18 In summary, the pleadings, read as a whole, revealed that - relevantly for the purposes of this appeal – Ortiz relied on the following causes of action for its claim for damages against Oldfield Knott:
1. Breach of contract and the common law duty of care resulting from the misrepresentations as to Gatt's experience and technical and financial ability and Gatt's suitability as a tenderer.
2. Misleading and deceptive conduct under the Trade Practices Act resulting from those representations.
3. Breach of contract resulting from the unauthorised variation to the building contract concerning the use of Verticore bricks.
4. "Wrongful" advice that Gatt was the lowest tenderer: such advice being in breach of contract or the common law duty of care, or in contravention of the Trade Practices Act.
19 Accordingly, the submission by Oldfield Knott that there was nothing in the pleadings that alleged any impropriety or dishonest conduct on its part is correct. I did not understand Mr Edmonds, counsel for Ortiz on appeal, to contend to the contrary.
The reasons of the learned Chambers Judge
20 In dismissing the application for the Arbitrator's removal, the learned chambers Judge said:
"[I]t was apparent from the amended pleadings immediately prior to the hearing that [Ortiz] would contend that the circumstances surrounding the extensive use of Verticore bricks should be subjected to rigorous scrutiny, and, likewise, the conduct of Oldfield Knott in regard to the lowest tender issue was said to be questionable."
- I pause at this stage to note that while his Honour, with respect, was undoubtedly correct in these remarks, nothing in the amended pleadings indicated that a case was being mounted against Oldfield Knott based on dishonest or improper conduct.
(Page 10)
21 His Honour described the issue before him in the following terms :
"[The Arbitrator] was not persuaded by the submissions put to him that certain passages of Mr Fyfe's opening were objectionable and he was therefore minded to allow the hearing to proceed. Evidence about the lowest tender issue would be received on the basis that it was ultimately a question of what weight should be attributed to the evidence. I pause to say that his response to the objection is possibly open to an alternative interpretation, namely, that, at this early stage, he was not minded to rule upon the point and had decided to defer his ruling for the time being. He would deal with objections when each witness was presented and the question of what portion of the statement in question should be received was then directly under notice. Either way, it is quite clear that he was not prepared to uphold Mr O'Neal's objection at that stage or make a ruling of the kind applied for by Mr O'Neal. It therefore becomes an issue in the present proceedings as to whether Mr Fyfe's observations about the lowest tender issue … could be thought to have introduced a new issue, or were unduly prejudicial to Oldfield Knott …"

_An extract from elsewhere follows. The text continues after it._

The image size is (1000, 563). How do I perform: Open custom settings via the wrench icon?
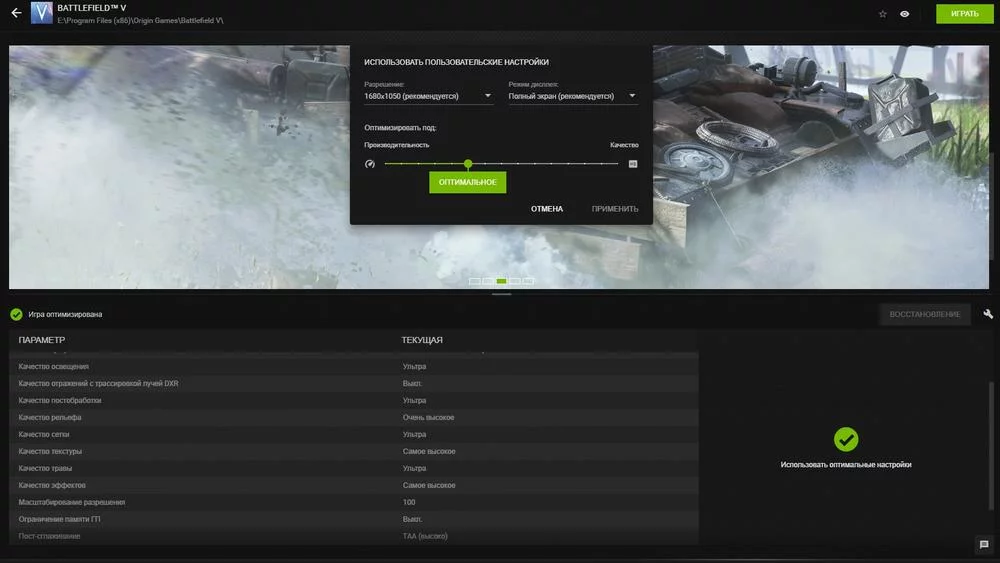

22 The learned Judge then referred to various matters and concluded:
"I am not satisfied that … the Arbitrator's stance was unfair. To my mind, Mr Fyfe, having made it clear that fraud or collusion was not being alleged, and that the evidence he proposed to lead was relevant to issues on the pleadings, including the lowest tender issue arising from the recently-amended pleadings, the Arbitrator was entitled to assume that the case before him would be governed by the pleadings. Looked [at - sic] in that light, Oldfield Knott had formal notice of the case it was required to meet and, as to evidential materials, as a consequence of the preparation and exchange of witness statements – bearing in mind that much of the evidence of the so-called "close relationship" was reflected in Oldfield Knott's own witness statements – Oldfield Knott was not taken by surprise. Counsel for that party was in a position to cross-examine with a view to reducing the effect of the disputed passages.
In my view, the evidence proposed to be led by Mr Fyfe concerning the so-called close relationship was relevant and
(Page 11)
- admissible because it served to explain the nature of the relationship between the claimant and his architect, and other interested parties, and could be said to have a bearing upon whether the architects exercised due care and whether their actions amounted to misleading and deceptive conduct. I have already noted that, as to the latter issue, although proof of a dishonest intent is not a necessary constituent of a case based upon misleading and deceptive conduct, there is some authority for the proposition that a demonstrated intent to mislead will be of evidentiary value in assessing the nature and consequences of the conduct complained of. Further, evidence concerning the so-called close relationship and the lowest tender issue was also relevant to assessing the credibility of the parties and their witnesses."
The parties' contentions on appeal
23 Basically, Oldfield Knott's argument on appeal was based on the following propositions:
• Although Mr Fyfe stated that fraud or collusion was not being alleged, he nevertheless maintained, implicitly, that Oldfield Knott was guilty of impropriety or dishonesty in the tendering process and it was open for the Arbitrator to so find. That impropriety or dishonesty was not specified in any detail, and the allegations remained essentially vague, but according to Mr Fyfe it concerned Oldfield Knott's "close" relationship with Mr Rafferty and Gatt, and related to the award of the tender to Gatt, as well as to the instructions given by Oldfield Knott to Gatt concerning the use of "Verticore" bricks.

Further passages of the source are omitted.